The scientists were interested in how people perceive patterns, and why we so often see patterns that don't actually exist. So far, so obvious: just consider the gambler in Vegas who's convinced that he's found the lucky slot machine. The insight of these scientists, however, was that such delusions weren't confined to casinos or people who didn't know about random number generators. And so they decided to pick an unusual data set: the shots taken by the Philadelphia 76ers basketball team during the 1980-81 season.
What does basketball have to do with false patterns? The scientists noticed that sports fans tended to believe that basketball players were streaky athletes, who went through distinct hot and cold periods.

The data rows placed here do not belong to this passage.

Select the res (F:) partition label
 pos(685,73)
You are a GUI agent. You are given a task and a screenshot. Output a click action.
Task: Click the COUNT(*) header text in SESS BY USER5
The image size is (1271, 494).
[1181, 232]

In fact, there was even a name for this phenomenon: "the hot hand." So Tversky and Gilovich decided to conduct a little research experiment. Their question was simple: do players make more shots when they are "hot," or do we just imagine that they make more shots? Is "the hot hand" a real phenomenon?
Tversky and Gilovich began the investigation by sifting through years of 76er statistics. They looked at every single shot taken by every single player, and recorded whether or not that shot had been preceded by a string of hits or misses. (The 76ers were one of the few NBA teams that kept track of the order in which shots were taken.) If "the hot hand" was a real phenomenon, then players should have a higher field goal percentage after making several previous shots. The streak should elevate their game.

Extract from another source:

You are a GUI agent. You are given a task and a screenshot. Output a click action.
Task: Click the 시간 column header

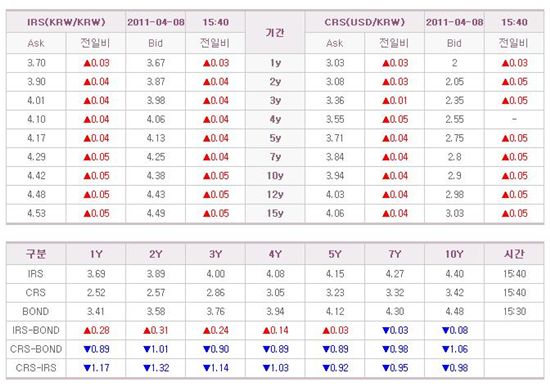(514, 254)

So what did the scientists find? There was absolutely no evidence of "the hot hand." A player's chance of making a shot was not affected by whether or not his previous shots had gone in. Each field goal attempt was its own independent event. The short runs experienced by the 76ers were no different than the short runs that naturally emerge from any random process. Taking a jumper was like flipping a coin. The streaks were a figment of our imagination.
The 76ers were shocked by the evidence. Andrew Toney, the 76ers shooting guard, was particularly hard to convince: he was sure that he was a streaky shooter, who went through distinct "hot" and "cold" periods. But the statistics told a different story. During the regular season, Toney made 46 percent of all of his shots. After hitting three shots in a row ? a sure sign that he was now "in the zone" ? Toney's field goal percentage dropped to 34 percent. When Toney thought he was "hot," he was actually freezing cold. And when he thought he was cold, he was just getting warmed up: after missing three shots in a row, Toney made 52 percent of his shots, which was significantly higher than his normal average.

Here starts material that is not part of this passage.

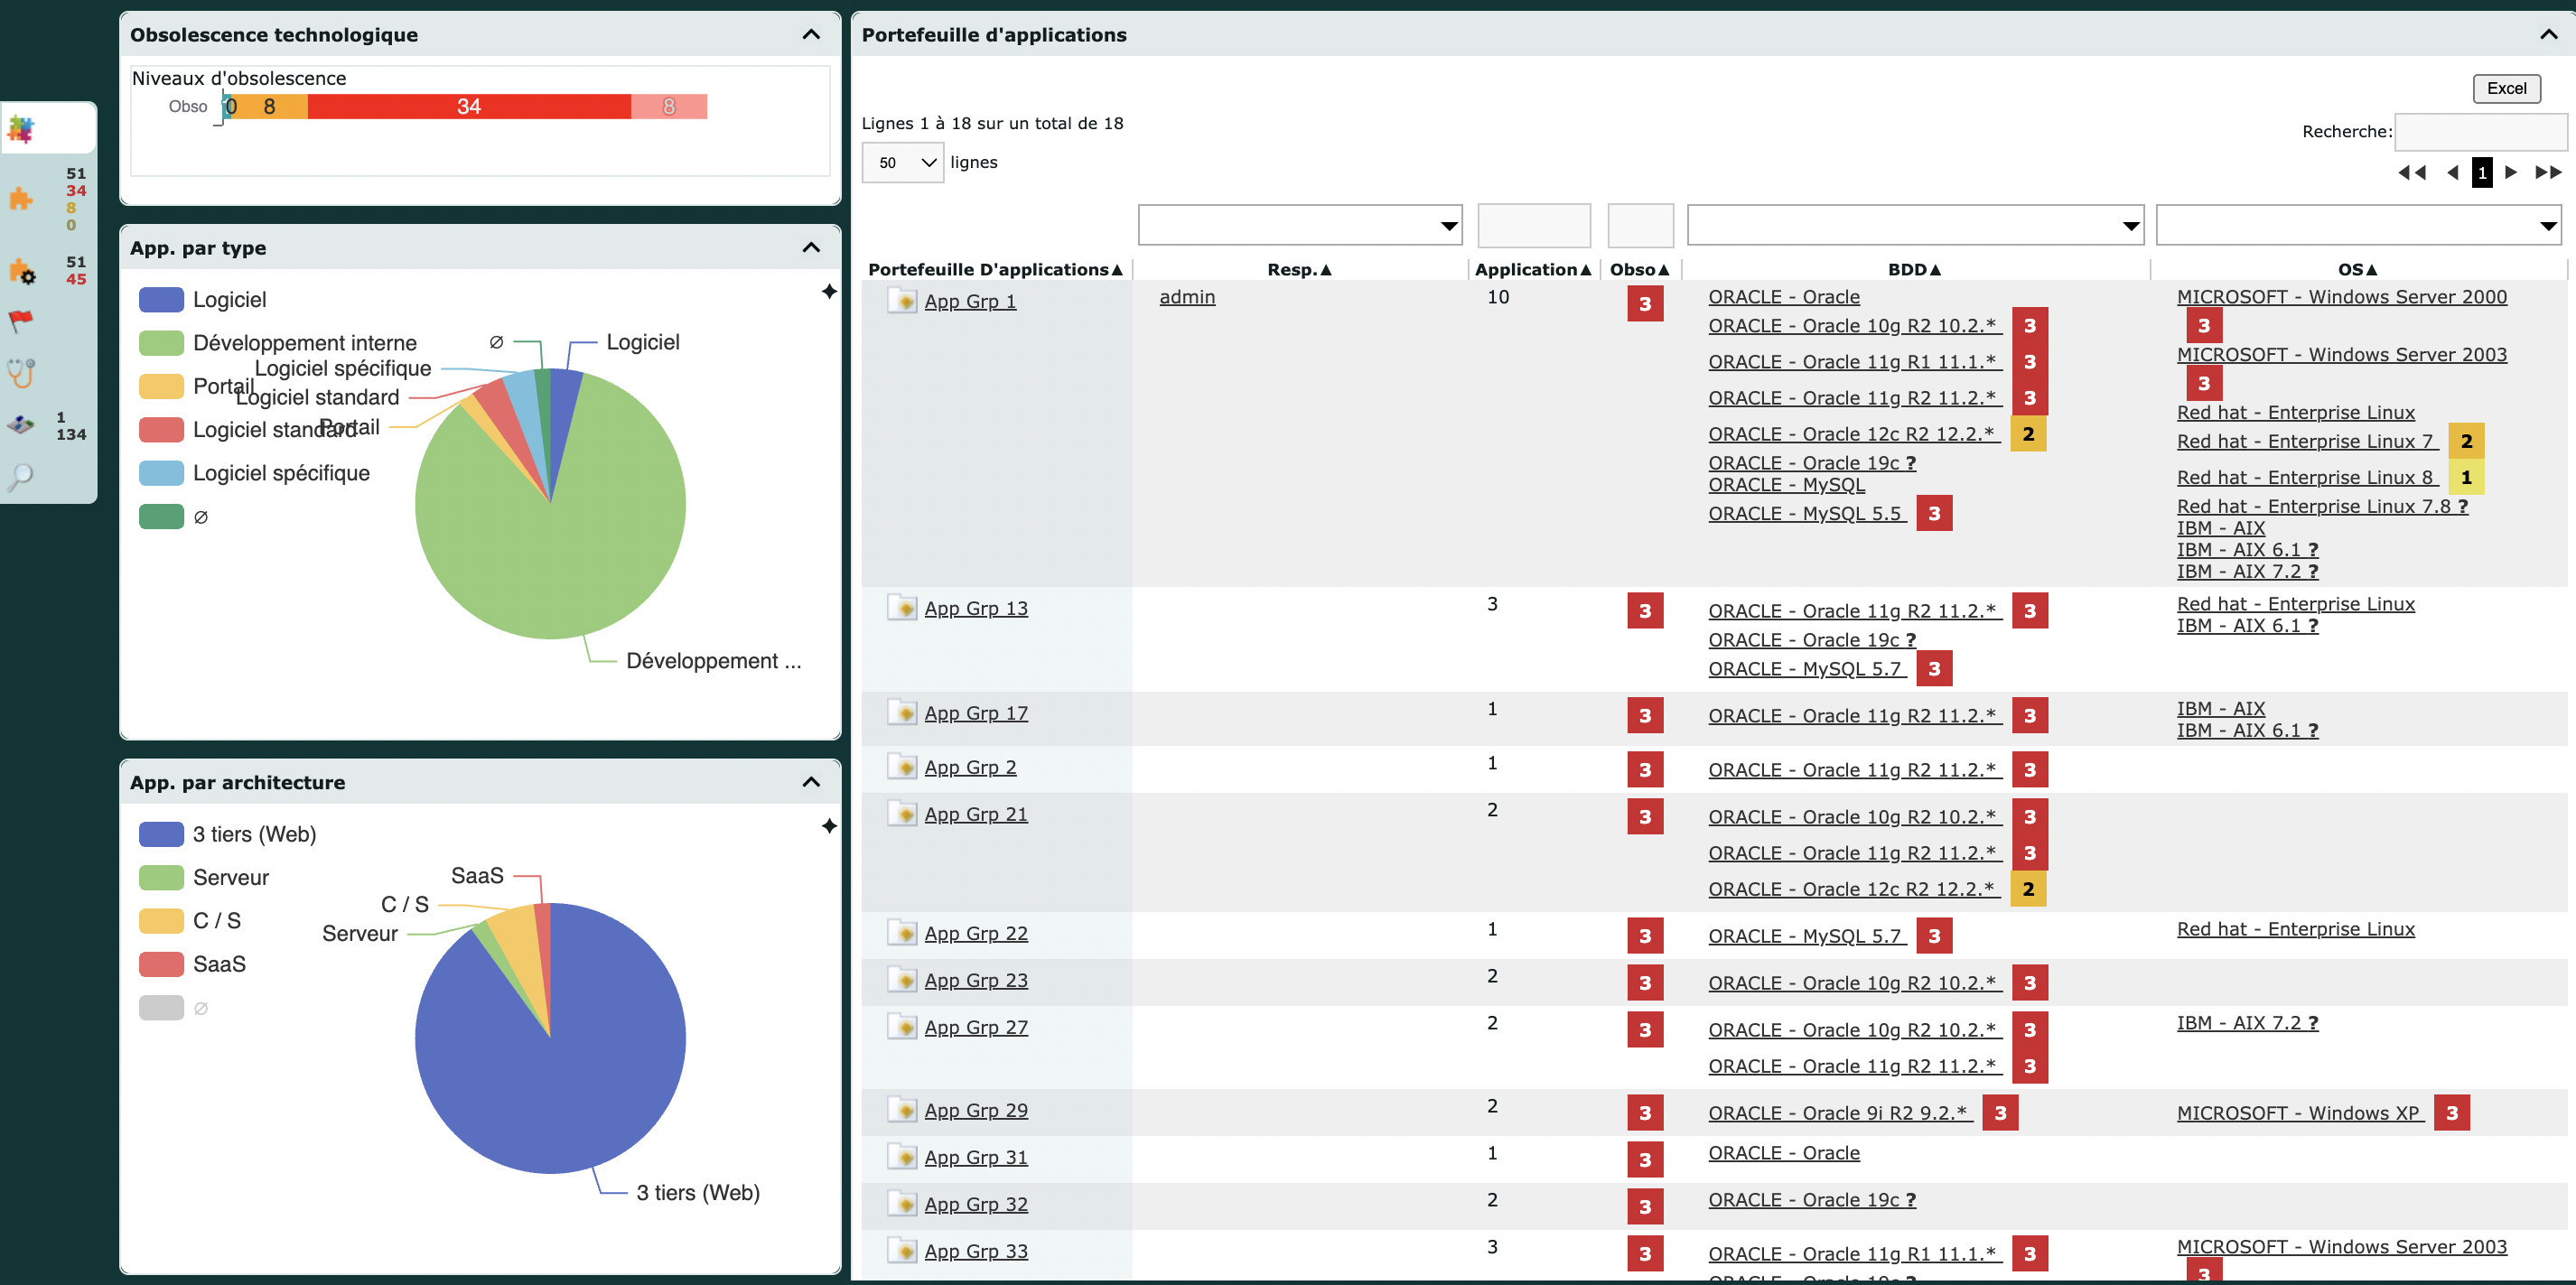The image size is (2576, 1285).
Task: Click the Excel export button
Action: pos(2506,88)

But maybe the 76ers were a statistical outlier. After all, according to a survey conducted by the scientists, 91 percent of serious NBA fans believed in "the hot hand." They just knew that players were streaky. So Tversky and Gilovich decided to analyze another basketball team: the Boston Celtics. This time, they looked at free throw attempts, and not just field goals. Once again, they found absolutely no evidence of hot hands. Larry Bird was just like Andrew Toney: after making several free throws in a row, his free throw percentage actually declined. Bird got complacent, and started missing shots he should have made.
What I find most interesting about this study is that even though I know it's true ? Kobe and Lebron just seem like they're in "the zone" ? I still can't help but believe in the streakiness of NBA players. (After Kobe makes a few shots in a row, I want him to get passed the ball again. And again.) But that belief, like so many of the beliefs generated by the mind, is just a carefully engineered illusion. The world is more random than we can imagine. That's what our mind just can't understand.